Each record is to be given again without alteration.

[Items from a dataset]
══════════════════════════════
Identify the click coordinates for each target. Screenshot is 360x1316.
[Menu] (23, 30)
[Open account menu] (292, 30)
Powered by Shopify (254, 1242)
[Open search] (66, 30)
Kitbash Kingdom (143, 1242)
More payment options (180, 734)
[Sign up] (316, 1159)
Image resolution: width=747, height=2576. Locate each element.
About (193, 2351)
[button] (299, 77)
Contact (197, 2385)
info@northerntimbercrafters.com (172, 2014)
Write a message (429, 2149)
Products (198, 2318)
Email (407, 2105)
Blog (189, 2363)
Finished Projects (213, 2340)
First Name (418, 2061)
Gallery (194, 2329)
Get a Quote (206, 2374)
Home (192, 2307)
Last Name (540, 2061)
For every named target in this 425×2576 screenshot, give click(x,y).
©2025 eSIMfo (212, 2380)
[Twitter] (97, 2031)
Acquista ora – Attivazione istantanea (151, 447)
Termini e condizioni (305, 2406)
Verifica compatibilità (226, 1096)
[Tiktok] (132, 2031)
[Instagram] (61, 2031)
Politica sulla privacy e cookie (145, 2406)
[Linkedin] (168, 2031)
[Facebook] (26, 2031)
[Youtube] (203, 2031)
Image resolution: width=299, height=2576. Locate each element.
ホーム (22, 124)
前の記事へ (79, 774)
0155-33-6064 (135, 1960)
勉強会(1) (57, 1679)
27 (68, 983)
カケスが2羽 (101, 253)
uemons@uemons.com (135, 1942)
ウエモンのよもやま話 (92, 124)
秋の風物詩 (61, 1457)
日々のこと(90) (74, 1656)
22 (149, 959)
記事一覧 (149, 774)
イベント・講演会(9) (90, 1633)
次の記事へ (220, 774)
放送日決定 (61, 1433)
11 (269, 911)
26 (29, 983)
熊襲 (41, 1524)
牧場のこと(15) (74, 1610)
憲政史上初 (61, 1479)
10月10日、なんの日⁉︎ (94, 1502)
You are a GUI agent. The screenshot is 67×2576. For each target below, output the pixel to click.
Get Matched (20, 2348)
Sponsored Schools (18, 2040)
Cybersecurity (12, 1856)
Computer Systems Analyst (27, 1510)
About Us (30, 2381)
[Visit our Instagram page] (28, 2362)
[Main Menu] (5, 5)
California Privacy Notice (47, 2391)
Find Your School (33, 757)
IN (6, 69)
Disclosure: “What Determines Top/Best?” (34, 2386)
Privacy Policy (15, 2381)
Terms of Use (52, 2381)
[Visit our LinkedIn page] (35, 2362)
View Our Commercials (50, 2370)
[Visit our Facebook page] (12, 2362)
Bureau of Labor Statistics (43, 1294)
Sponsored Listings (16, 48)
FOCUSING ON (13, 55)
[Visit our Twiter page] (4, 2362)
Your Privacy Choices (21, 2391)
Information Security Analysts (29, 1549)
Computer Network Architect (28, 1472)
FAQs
══════════════════════════════
■ RESPONSE BOX:
Identify the click coordinates for each target. Screenshot is 360x1316.
[Menu] (23, 30)
[Open account menu] (292, 30)
Powered by Shopify (254, 1242)
[Open search] (66, 30)
Kitbash Kingdom (143, 1242)
More payment options (180, 734)
[Sign up] (316, 1159)
Image resolution: width=747, height=2576. Locate each element.
About (193, 2351)
[button] (299, 77)
Contact (197, 2385)
info@northerntimbercrafters.com (172, 2014)
Write a message (429, 2149)
Products (198, 2318)
Email (407, 2105)
Blog (189, 2363)
Finished Projects (213, 2340)
First Name (418, 2061)
Gallery (194, 2329)
Get a Quote (206, 2374)
Home (192, 2307)
Last Name (540, 2061)
For every named target in this 425×2576 screenshot, give click(x,y).
©2025 eSIMfo (212, 2380)
[Twitter] (97, 2031)
Acquista ora – Attivazione istantanea (151, 447)
Termini e condizioni (305, 2406)
Verifica compatibilità (226, 1096)
[Tiktok] (132, 2031)
[Instagram] (61, 2031)
Politica sulla privacy e cookie (145, 2406)
[Linkedin] (168, 2031)
[Facebook] (26, 2031)
[Youtube] (203, 2031)
Image resolution: width=299, height=2576. Locate each element.
ホーム (22, 124)
前の記事へ (79, 774)
0155-33-6064 (135, 1960)
勉強会(1) (57, 1679)
27 (68, 983)
カケスが2羽 (101, 253)
uemons@uemons.com (135, 1942)
ウエモンのよもやま話 (92, 124)
秋の風物詩 (61, 1457)
日々のこと(90) (74, 1656)
22 (149, 959)
記事一覧 (149, 774)
イベント・講演会(9) (90, 1633)
次の記事へ (220, 774)
放送日決定 (61, 1433)
11 (269, 911)
26 (29, 983)
熊襲 (41, 1524)
牧場のこと(15) (74, 1610)
憲政史上初 (61, 1479)
10月10日、なんの日⁉︎ (94, 1502)
You are a GUI agent. The screenshot is 67×2576. For each target below, output the pixel to click.
Get Matched (20, 2348)
Sponsored Schools (18, 2040)
Cybersecurity (12, 1856)
Computer Systems Analyst (27, 1510)
About Us (30, 2381)
[Visit our Instagram page] (28, 2362)
[Main Menu] (5, 5)
California Privacy Notice (47, 2391)
Find Your School (33, 757)
IN (6, 69)
Disclosure: “What Determines Top/Best?” (34, 2386)
Privacy Policy (15, 2381)
Terms of Use (52, 2381)
[Visit our LinkedIn page] (35, 2362)
View Our Commercials (50, 2370)
[Visit our Facebook page] (12, 2362)
Bureau of Labor Statistics (43, 1294)
Sponsored Listings (16, 48)
FOCUSING ON (13, 55)
[Visit our Twiter page] (4, 2362)
Your Privacy Choices (21, 2391)
Information Security Analysts (29, 1549)
Computer Network Architect (28, 1472)
FAQs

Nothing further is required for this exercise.